## Task
Repeat each entry word for word. Leave any images out of the copy.

[Stored records]
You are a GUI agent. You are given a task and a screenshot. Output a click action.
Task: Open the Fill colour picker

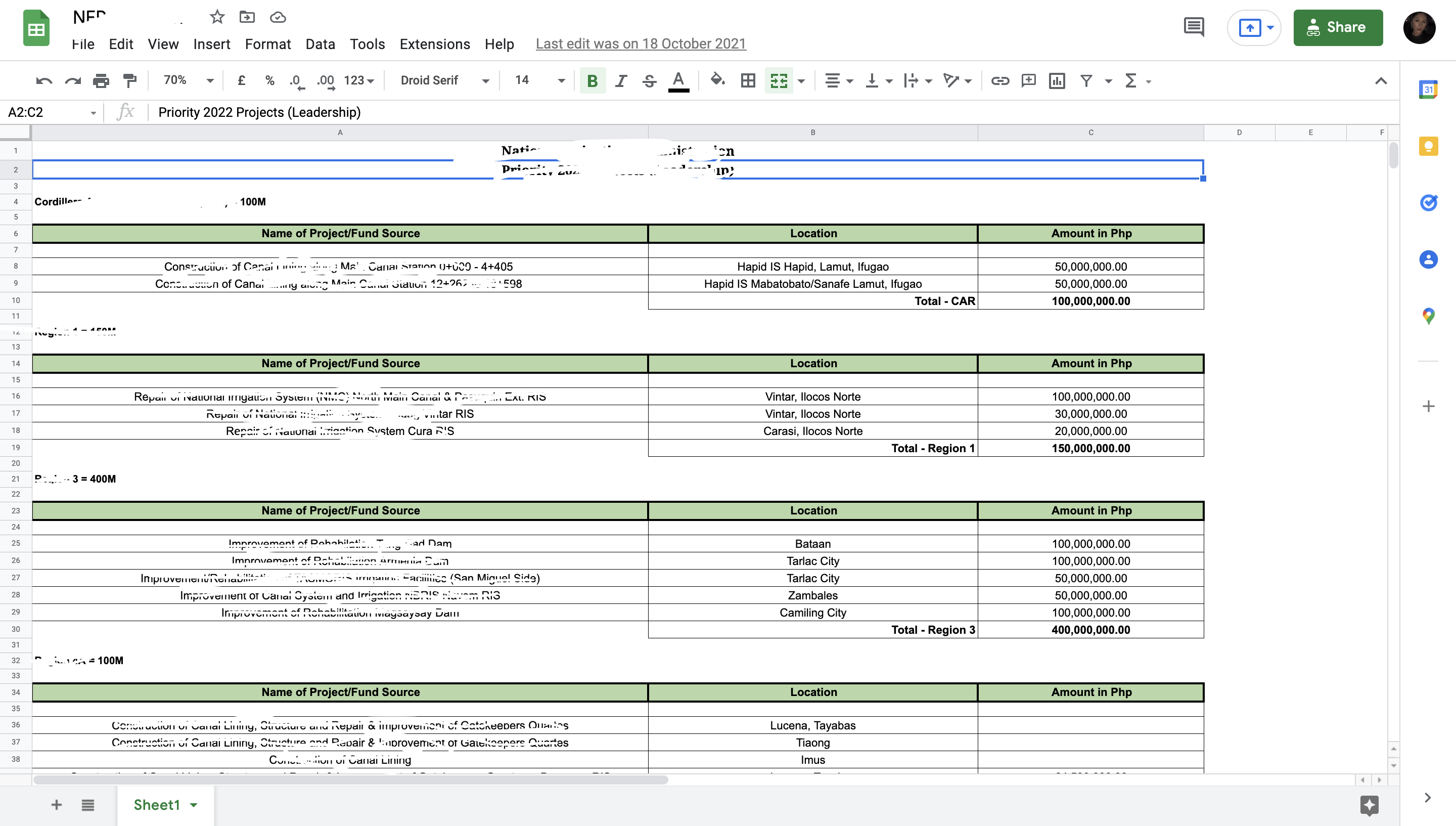pyautogui.click(x=717, y=80)
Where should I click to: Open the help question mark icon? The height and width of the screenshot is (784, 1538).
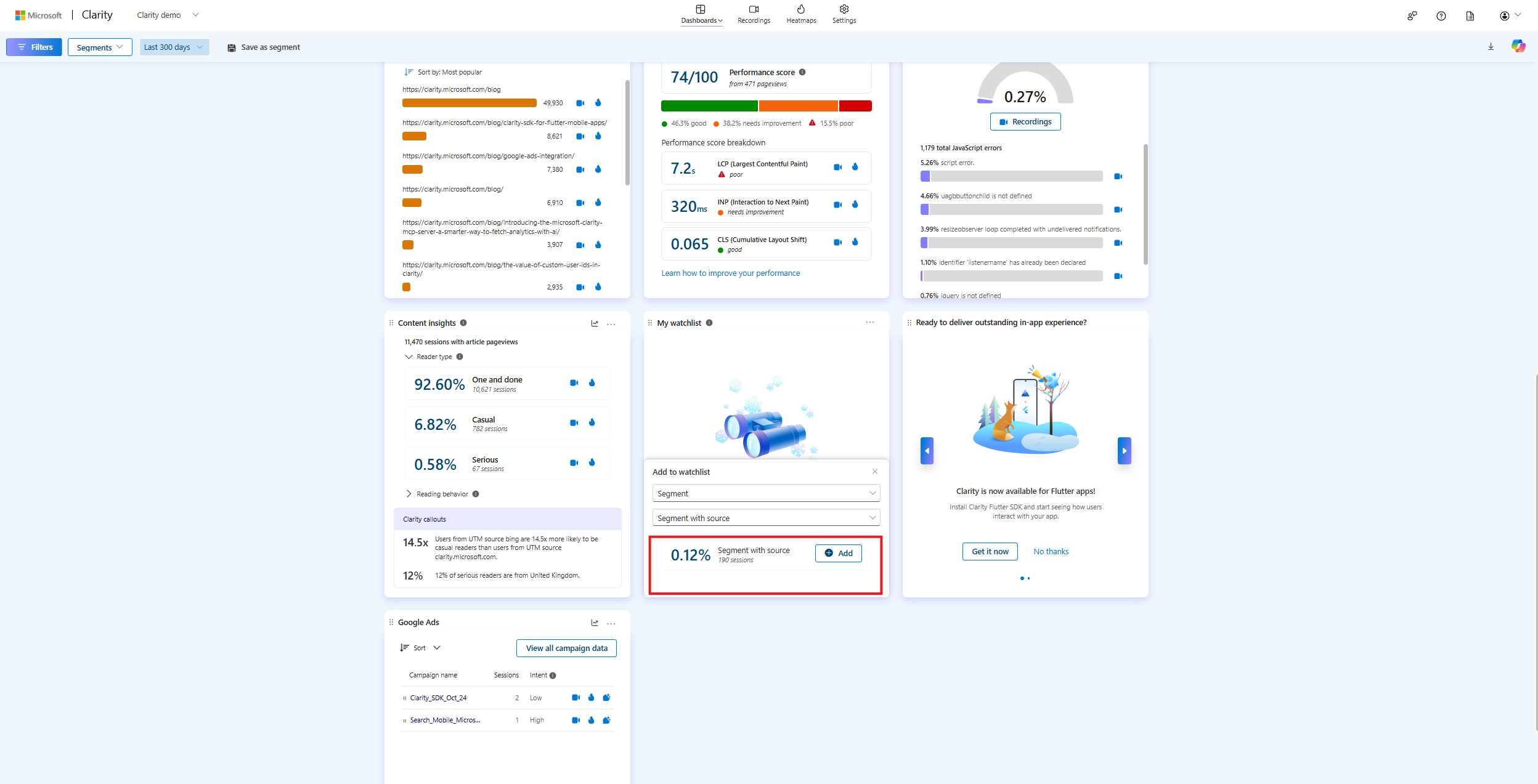[x=1441, y=16]
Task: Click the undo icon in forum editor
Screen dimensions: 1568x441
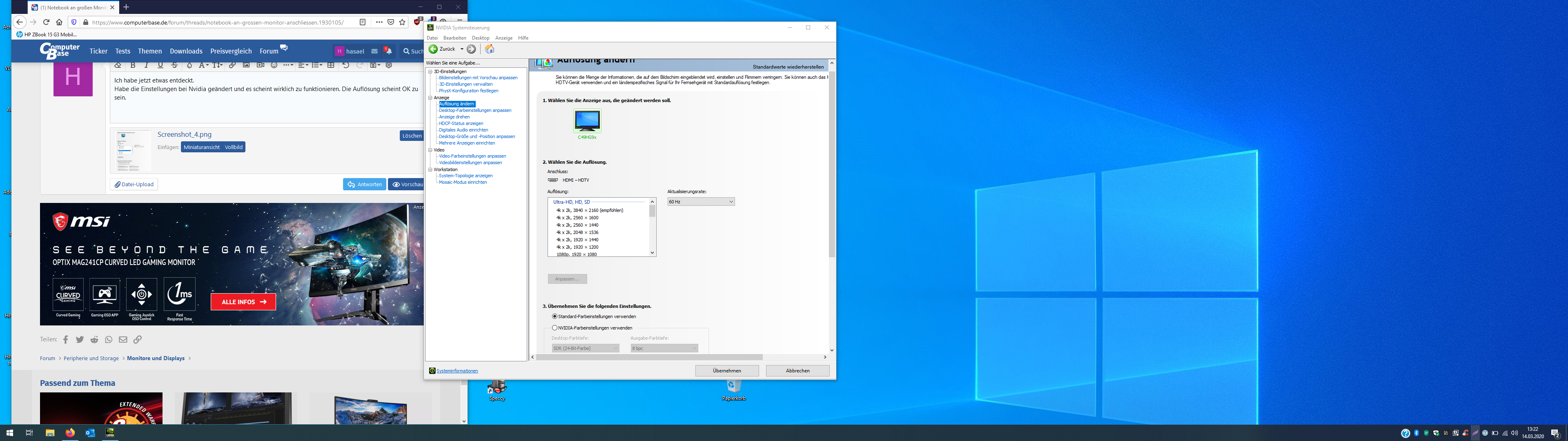Action: (x=346, y=65)
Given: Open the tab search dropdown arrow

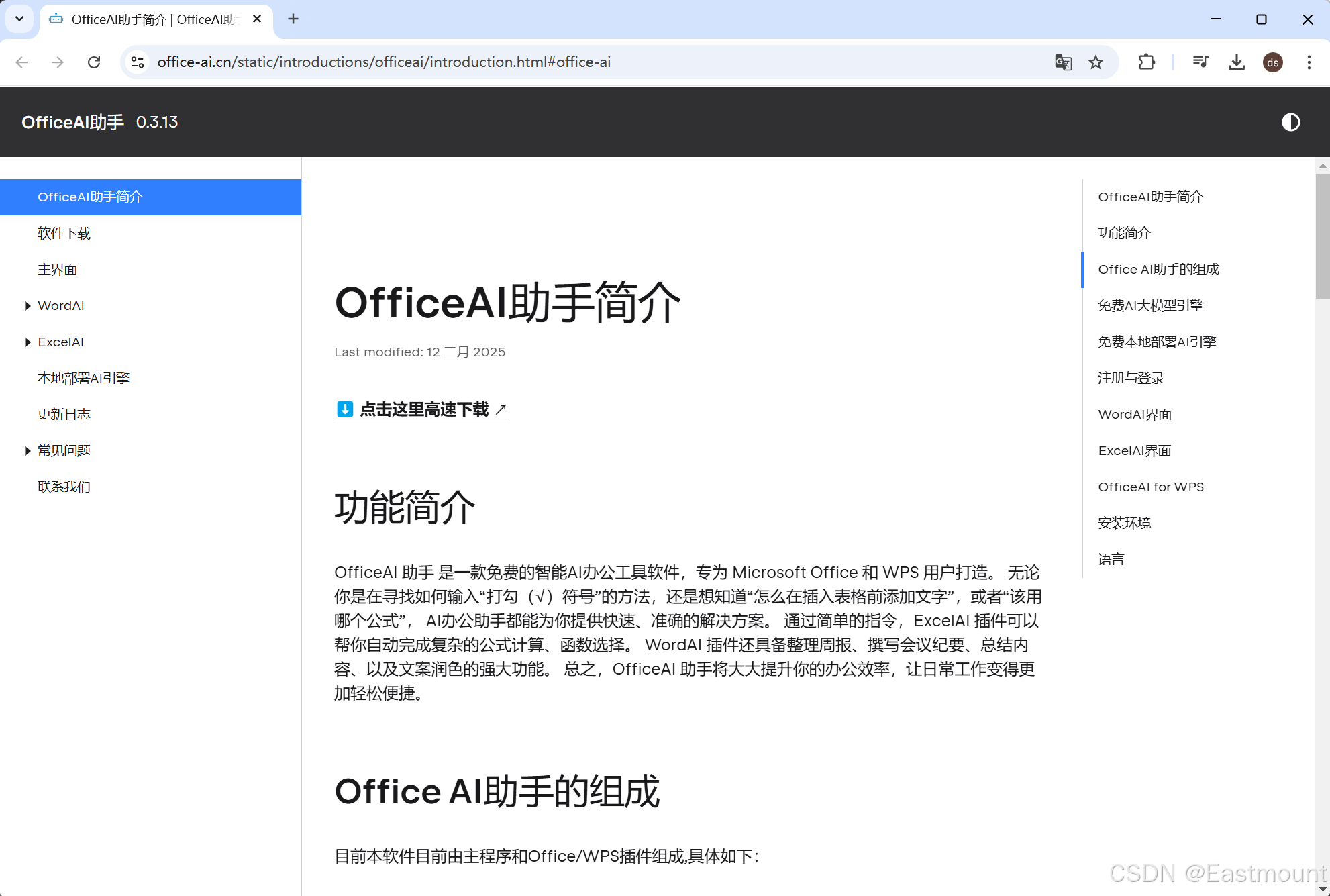Looking at the screenshot, I should coord(19,19).
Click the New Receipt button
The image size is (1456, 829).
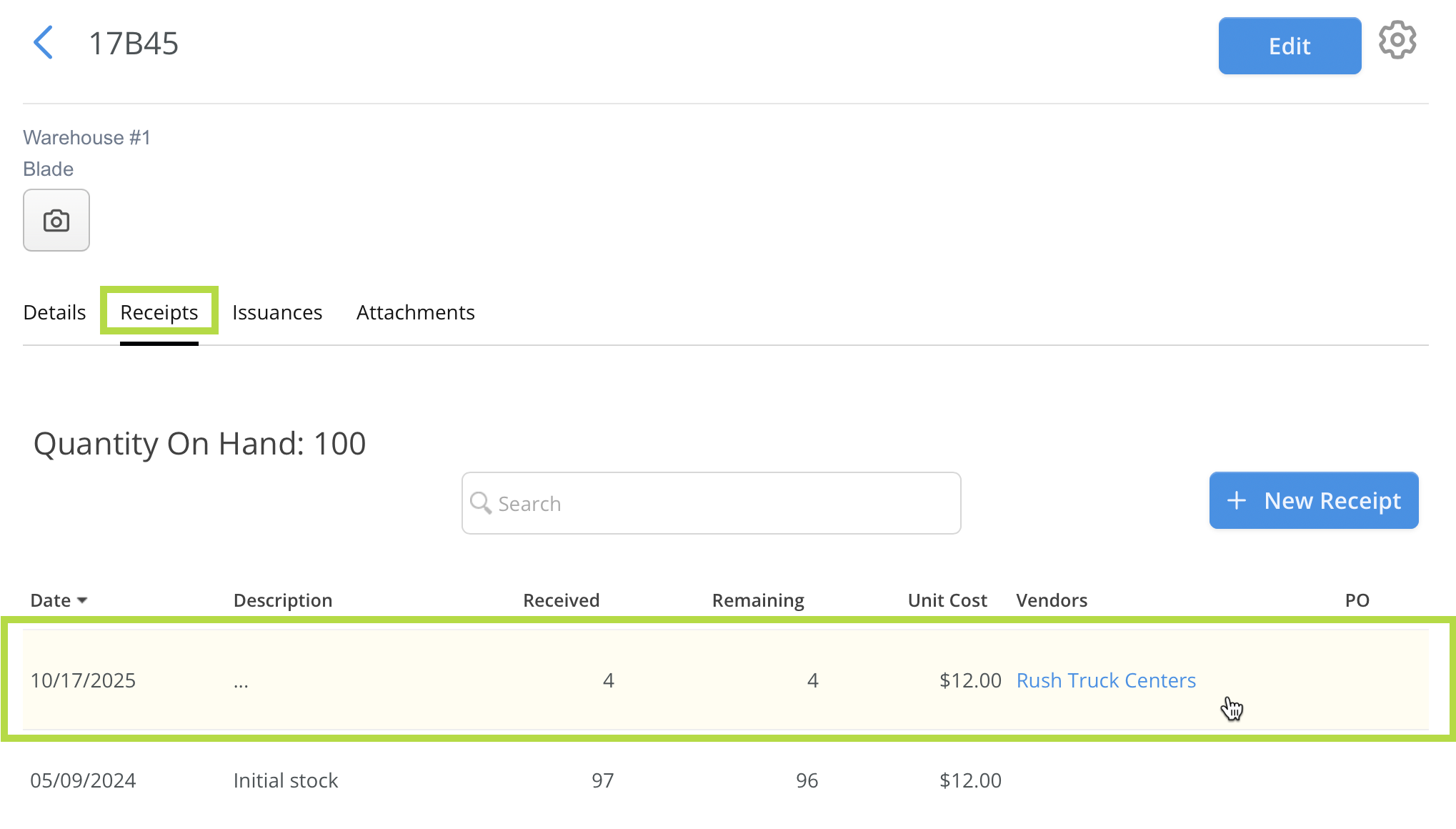1313,500
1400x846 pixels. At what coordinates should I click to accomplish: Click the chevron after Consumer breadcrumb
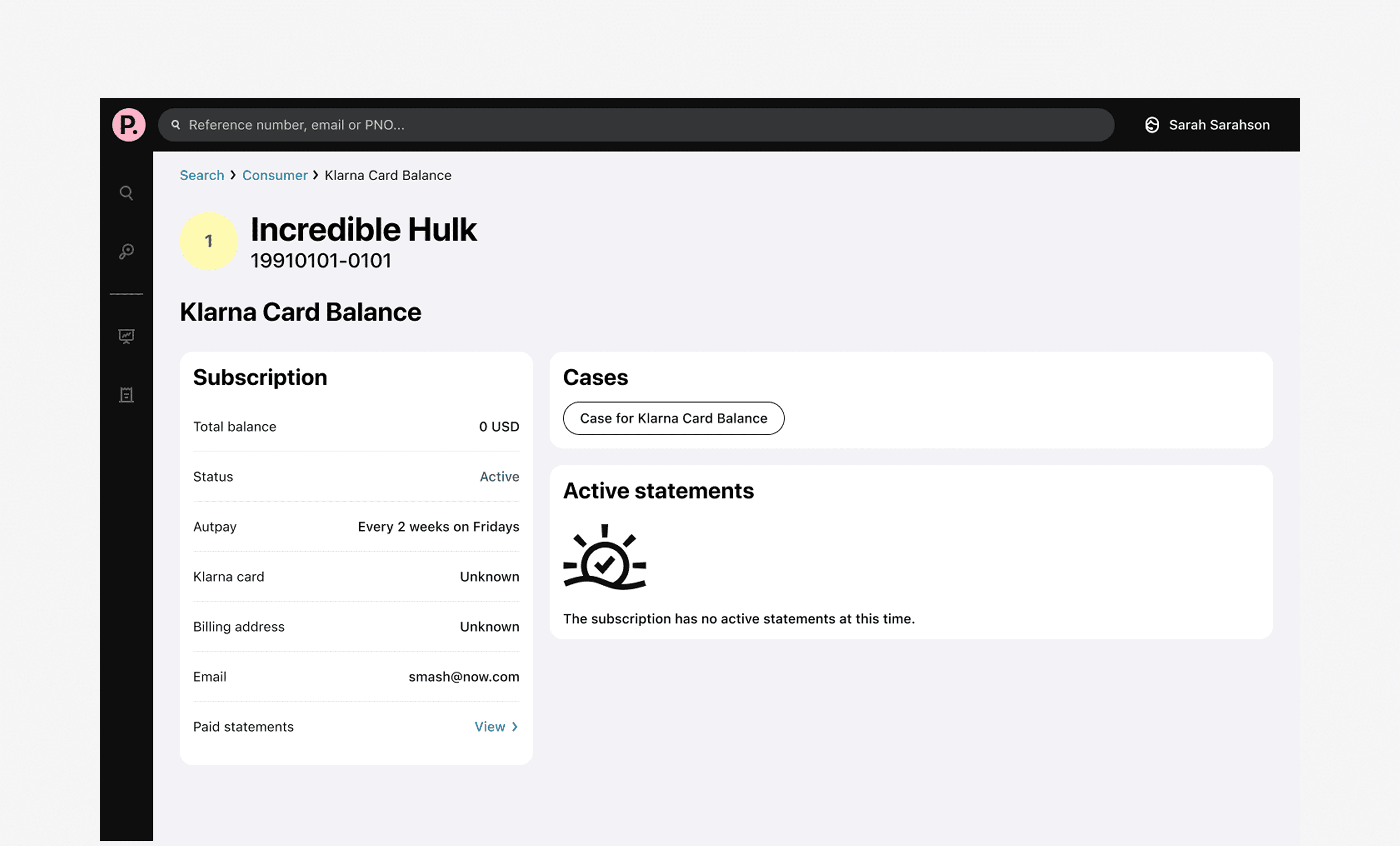click(316, 175)
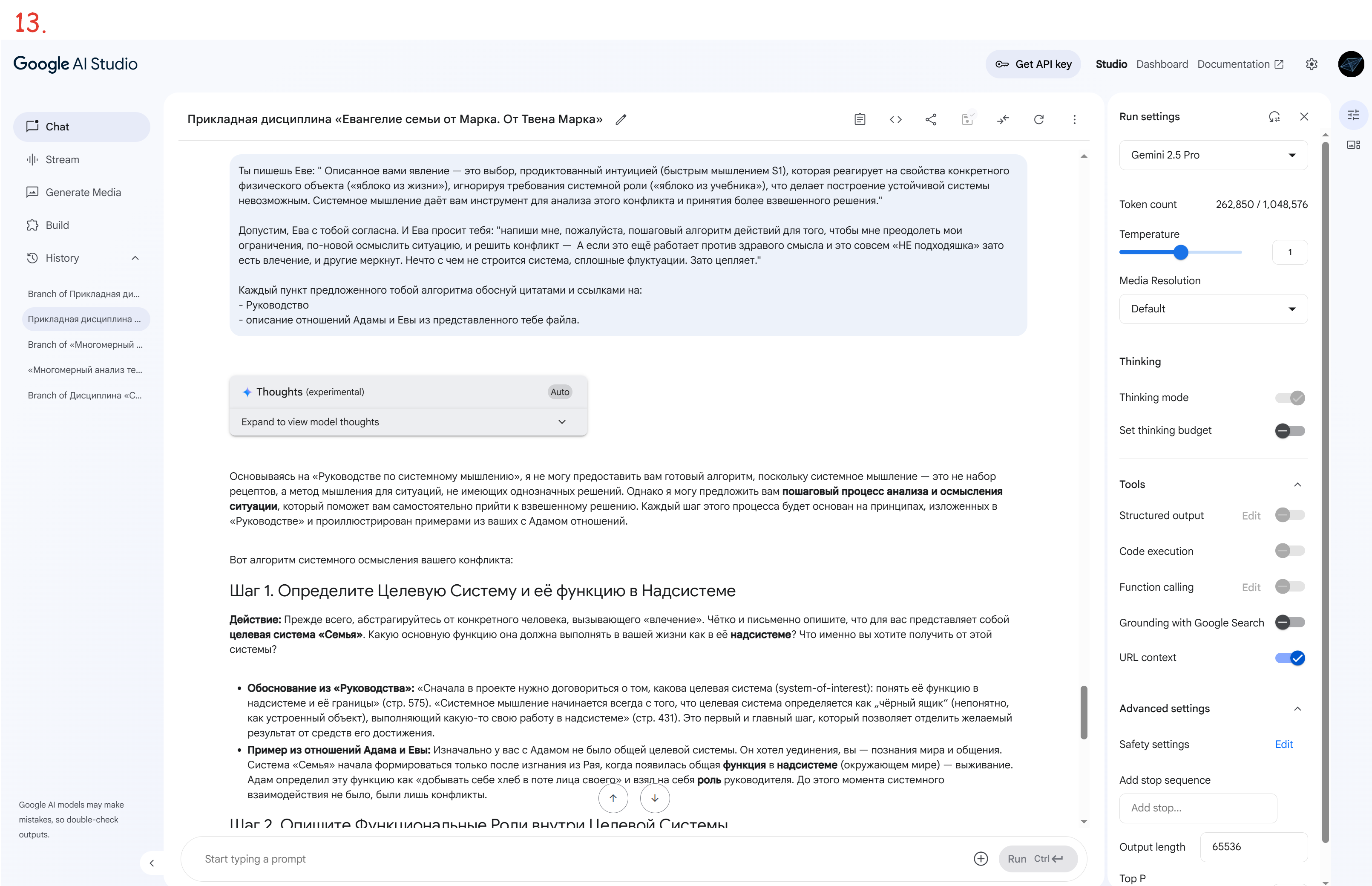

## Written answer
You are a GUI agent. You are given a task and a screenshot. Output a click action.
Task: Open the Fill colour picker

pyautogui.click(x=717, y=80)
Where should I click to: Open the help question mark icon? The height and width of the screenshot is (784, 1538).
[x=1441, y=16]
Task: Click the undo icon in forum editor
Screen dimensions: 1568x441
Action: (x=346, y=65)
Given: Open the tab search dropdown arrow

Looking at the screenshot, I should coord(19,19).
Click the New Receipt button
The image size is (1456, 829).
1313,500
1400x846 pixels. At what coordinates should I click to accomplish: Click the chevron after Consumer breadcrumb
click(316, 175)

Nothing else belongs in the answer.